Salesforce Summer '14: Four Wins For Developers
One of the great things about working on the Salesforce1 platform is that there are three releases a year, and you can be sure your customers will be running the latest release because they don't get a choice! The upshot of this is developers never have to wait long for new features to come along, and even when they're smaller and incremental fixes, they're always worth their weight in gold. So here four features currently on the horizon that I'm particularly excited about.
Create Price Book Entries in Apex Tests
I have detailed before now why I think the use of (SeeAllData=true)
should be avoided (bad developer! No pizza/beer/coffee/thingyoulike for you!), but when it comes to code that deals with price books and products there has been little choice in the matter over the years and such evil incantations have proven all but unavoidable. Until now*. Being able to create Price Book Entry records will allow for greatly improved testing when it comes to developing around these platform features. The release notes describe how this will work:
- Query for the ID of the standard price book in your organization with the Test.getStandardPricebookId() method.
- Create test price book entries with standard prices by using the standard price book ID that’s returned by Test.getStandardPricebookId().
Describe Limits Removed
This is exactly what you'd expect, we'll no longer be limited to making 100 describe calls in any given execution context. This is absolutely invaluable for situations involving dynamic Apex, and will put a smile on many a developer's face (mine is most definitely included).

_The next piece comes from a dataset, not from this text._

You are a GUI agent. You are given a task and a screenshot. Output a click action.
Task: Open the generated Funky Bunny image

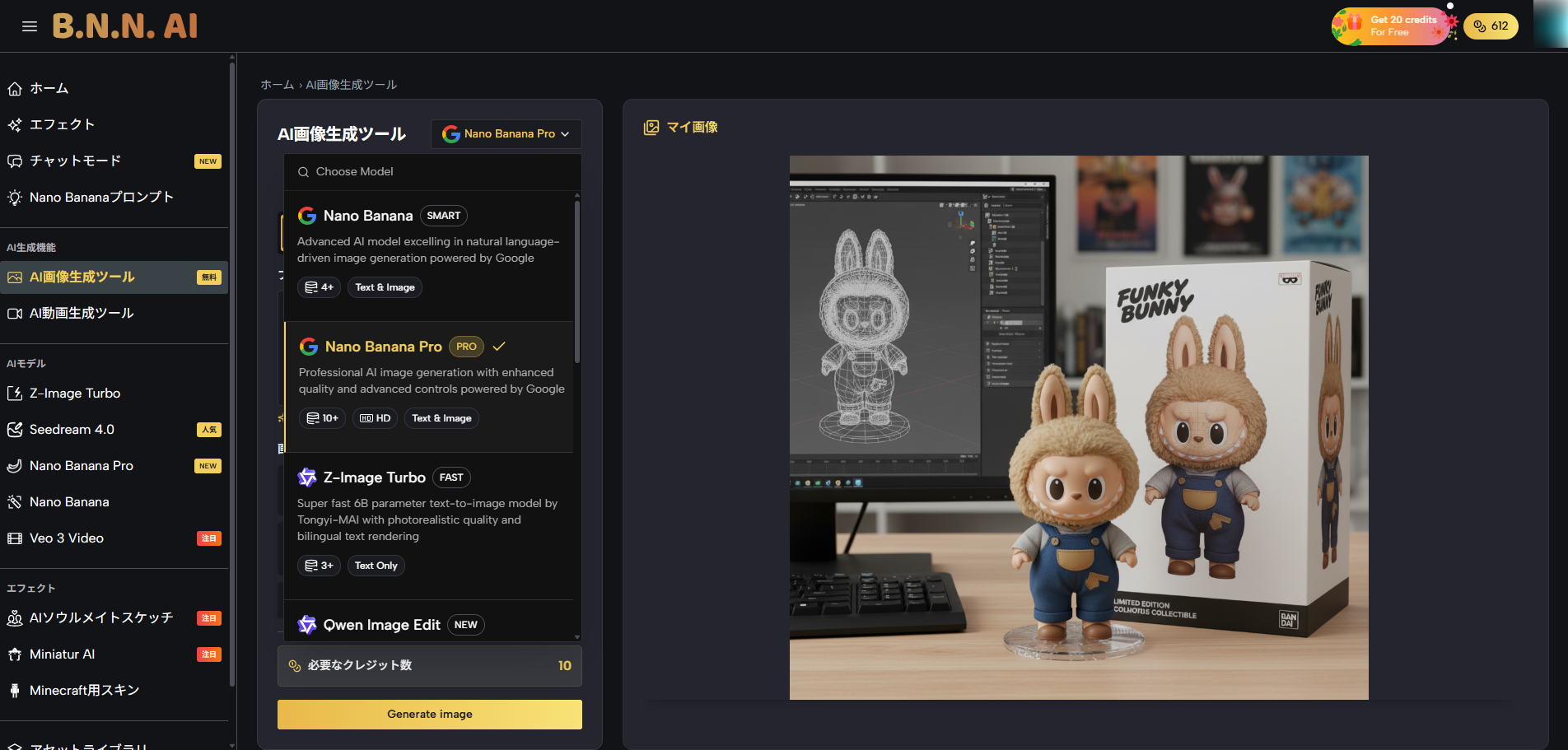pyautogui.click(x=1079, y=427)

Improvements to Setup Search (Beta)
If you don't use the setup search feature, you really should (unless maybe you're using Salesforce Navigator. It's a super fast way to find what you're looking for, and there's a good chance that if you're a developer then keyboard beats mouse every time. One frustration using search has been the fact that it simply searches the links available in the setup hierarchy directly, but from Summer '14 it'll be capable of searching custom objects, permission sets and more.
Query Plan Tool
I'm going to go out on a limb here and say that a good percentage of Salesforce.com developers have never even considered their query performance on the platform; unless you're dealing with huge data sets, everything is generally very fast and performance measurement often takes a back seat. With Summer '14 a Query Plan Tool is going to be available via the ever-expanding Developer Console, allowing developers to see costs associated with various aspects of each query. The release notes are relatively light on details but they do include a sneak preview screen shot.
Prepare to start studying performance-related factors!
Read The Release Notes
Every developer should make it a thrice-yearly ritual to read the release notes. Not doing so can mean that you miss out on some little nugget for information that may well prove to be invaluable to you in your role, and when you discover such things a long time after the fact you will be kicking yourself. So grab a beverage of choice (time of day permitting), download the PDF, and start reading: you'll thank me for it later.
* 'now' being inclusive of the very near future. It sounded more dramatic.